3) 用数字1表示逻辑“与门”,数字2表示逻辑“或门”。
4) 各中间事件输入事件个数不相等时,在输入事件后使用数字0占位。
根据以上规则进行处理后,可将故障树以矩阵形式表示。如图 1中的故障树可表示为矩阵A。其中第1列是顶事件和中间事件的序号,第2列是连接输出事件逻辑门的类型,第3、4、5列是相应逻辑门输入事件的序号:
$A=\left[ \begin{matrix} 2001 & 1 & 2002 & 2003 & 0 \\ 2002 & 2 & 1 & 2004 & 0 \\ 2003 & 2 & 2 & 2005 & 0 \\ 2004 & 1 & 2 & 3 & 0 \\ 2005 & 1 & 4 & 5 & 6 \\ \end{matrix} \right]$ | (1) |
对故障树进行定性分析的主要目的是找出它的所有最小割集和最小路集。
2.1 全体割集的求法
用1×n(底事件总个数)的矩阵代表底事件,其中底事件序号位置元素1,其余位置元素为0。例如共有6个底事件,则序号为3的底事件可转化为矩阵
用列数为n的矩阵代表故障树的顶事件和中间事件,它们由其输入事件矩阵间的运算生成。定义“与”运算为矩阵的相加,即将多个矩阵每行分别依次相加生成新矩阵,则新矩阵的行数为所有矩阵行数的积,矩阵经过“与”运算后如果出现大于1的元素,将此元素赋值为1。定义“或”运算为矩阵的合并,即将多个矩阵竖向合并生成新矩阵,则新矩阵的行数为所有矩阵行数的和。按此规则对故障树进行处理可得到割集矩阵B,矩阵中每一行代表一个割集,数字为1元素的列数代表底事件序号。

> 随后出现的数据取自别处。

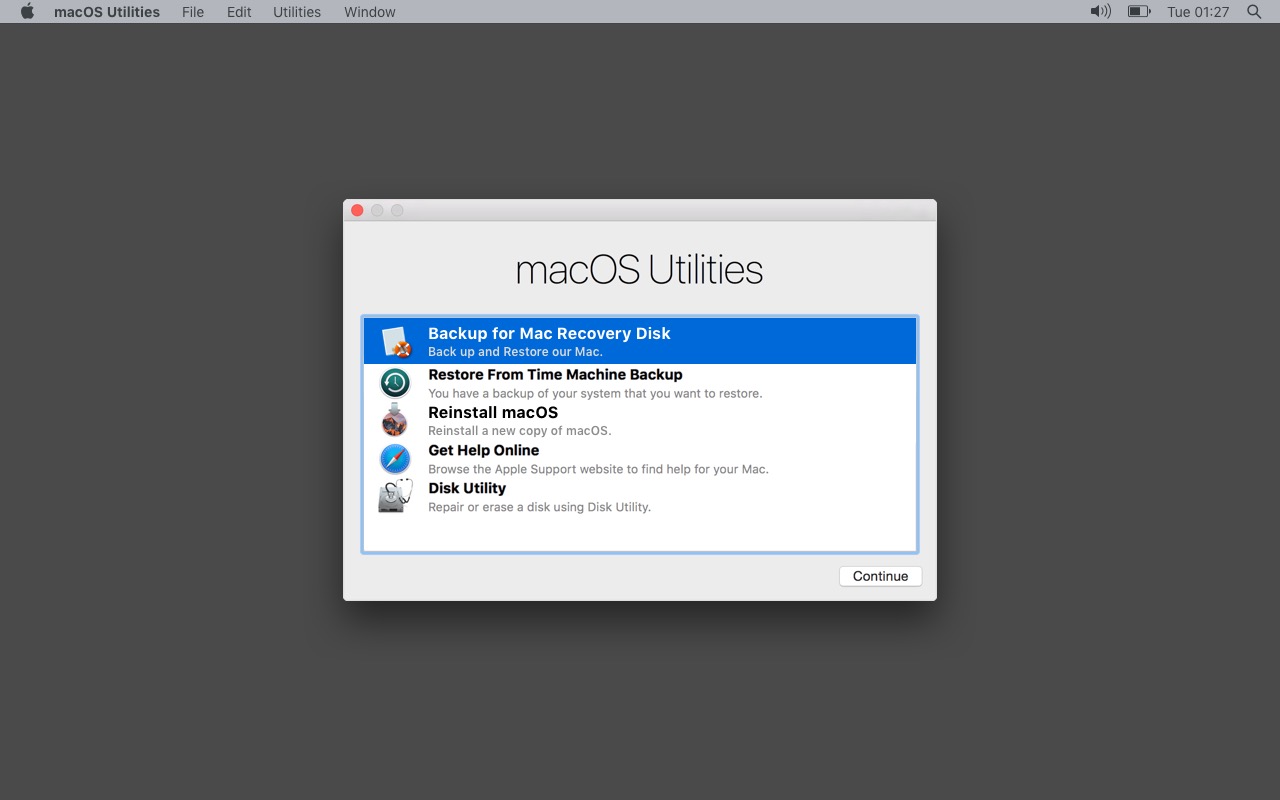This screenshot has height=800, width=1280.
Task: Click the battery status icon
Action: (1139, 12)
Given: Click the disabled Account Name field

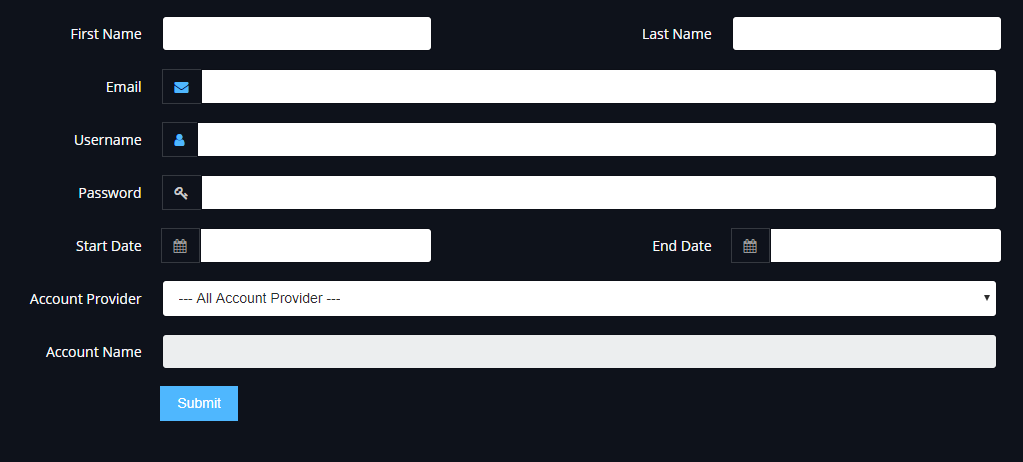Looking at the screenshot, I should [x=579, y=352].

图 1故障树的割集矩阵为式(2) ,共有4行,代表该故障树共有4个割集,分别为{1,2}、{1,4,5,6}、{2,3}、{2,3,4,5,6}。
$B\left( F{{T}_{1}} \right)=\left[ \begin{matrix} 1 & 1 & 0 & 0 & 0 & 0 \\ 1 & 0 & 0 & 1 & 1 & 1 \\ 0 & 1 & 1 & 0 & 0 & 0 \\ 0 & 1 & 1 & 1 & 1 & 1 \\ \end{matrix} \right]$ | (2) |
找出故障树的全体割集后需要将割集简化、吸收得到全部最小割集。在故障树定性分析程序中,通常对全部割集进行两两比较,假如割集数量为p个,需要比较p(p-1)/2次。在一些大型故障树中,特别是与或门交替出现时,割集数量会变得非常大,此时需要比较的次数相对也会变得很大。针对这一特点,本文提出采用分组对比的方法,流程如下:
1) 提取割集矩阵B的每一行,计算非零元素个数q(即每个割集包含的底事件的个数)。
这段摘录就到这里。